The Golden Gate Awards from the SFIFF 2018 went to one feature and three documentaries. Other highlights. NATO MARVANIDZE IN SCARY MOTHERThe Golden Gate New Directors Award for a fiction feature with a $10,000 prize, from Jury Ducia Barrera, Scott Macaulay, and Adele Romanski, went to Ana Urushadze of Georgia/Estonia's
Scary Mother, a fiction story about a married woman of 50 who starts becoming an eccentric writer. (It was reviewed by me in ND/NF). The McBaine Documentary Fiction award (also $10,000), Jury Carrie Lozano, Noel Murray, and AJ Schnack, went to Danish filmmaker Simon Lereng Wilmont for
Distant Barking of Dogs, about a boy and his grandmother living in the Ukraine war zone. Jury Prize also to Erika Cohn's
The Judge ($5,000), about the first female sharia judge in Palestine, and Special Jury Mention went to Rati Oneli 's impressionistic portrait of a dying mining town in Georgia,
City of the Sun.
There were other good documentaries. The premiering
Wrestle, about an Alabama high school coming from behind to make the state wrestling, by Suzannah Herbert, is engaging, as is Denali Tiller's
Tre Maison Dason, an intimate picture of three kids living with the situation of having incarcerated parents. Matthew Testa's
The Human Element follows the global warming discoveries of photographer James Balog.

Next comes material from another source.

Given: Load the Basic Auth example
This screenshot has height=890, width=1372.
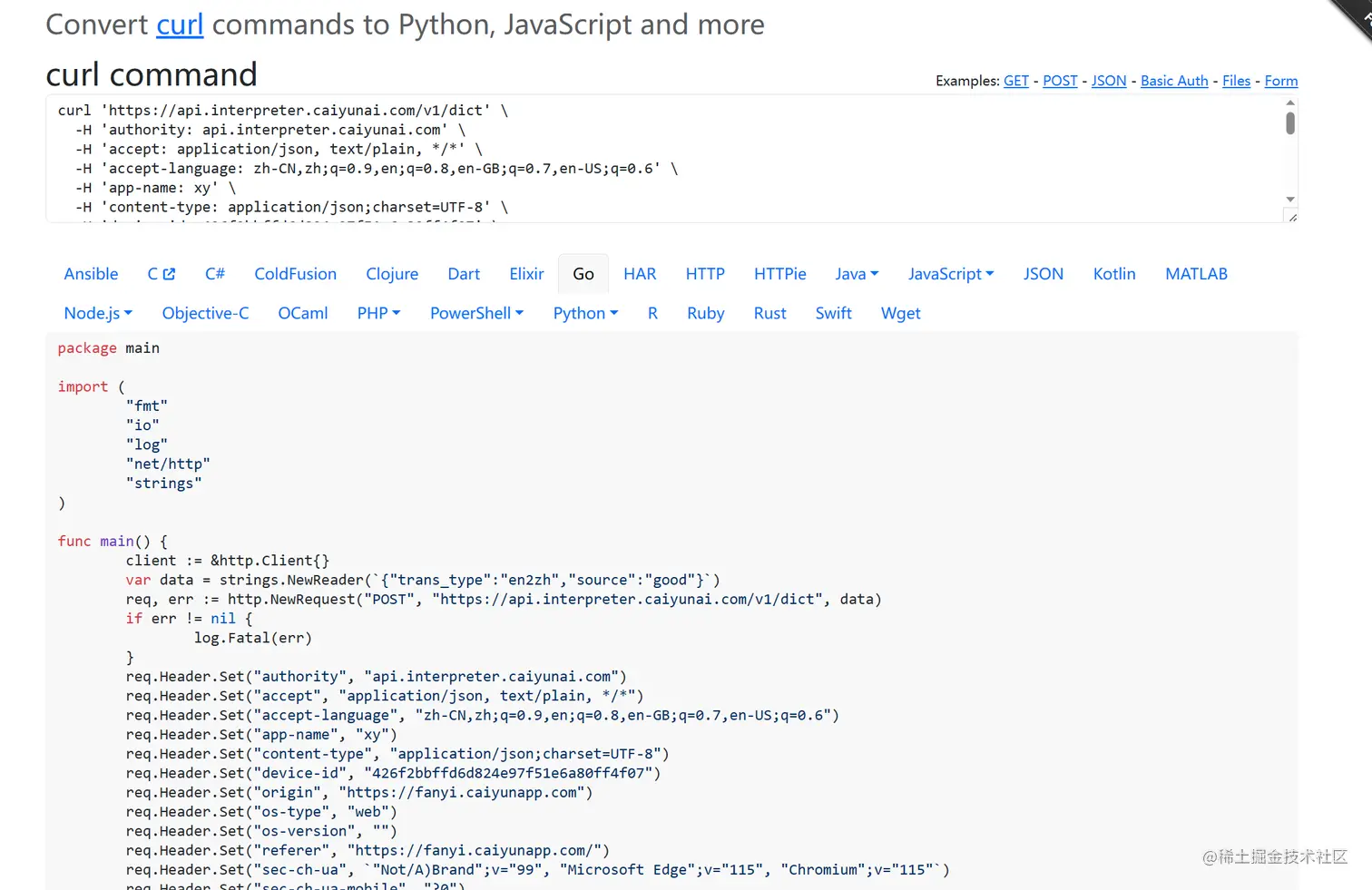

Hans Black, Moritz Riesewieck's
The Cleaners delves into the Pandora's Box of social media revelations.
Minding the Gap,
The Rescue List,
Half the Picture and
The Pushouts also touch on important social issues. And who would not want to know about the remarkable Ruth Bader Ginsburg, whose exemplary life is so well described in the new film
RBG?
Several good features were the Iranian film
No Date, No Signature (Vahid Jalilvand), which opens a hornet's nest of knotty moral issues, and Argentinian filmmakers Ulises Guardiola and Silvina Schnicer's steamy, atmospheric study of sexuality and greed,
Tigre. And there were many, many other good titles I was not able to screen, as well as entertaining ones I did see but for the sake of simplicity won't mention here, or, like the French films
The Workshop (Laurent Cantet) and
The Sower (Marine Francen), I had reviewed earlier and elsewhere. My reviews and discussions of them are on this site and Filmleaf.net. Thanks again to the San Francisco Film Society for their good work and to Jackson Scarlett and Bill Proctor for their help.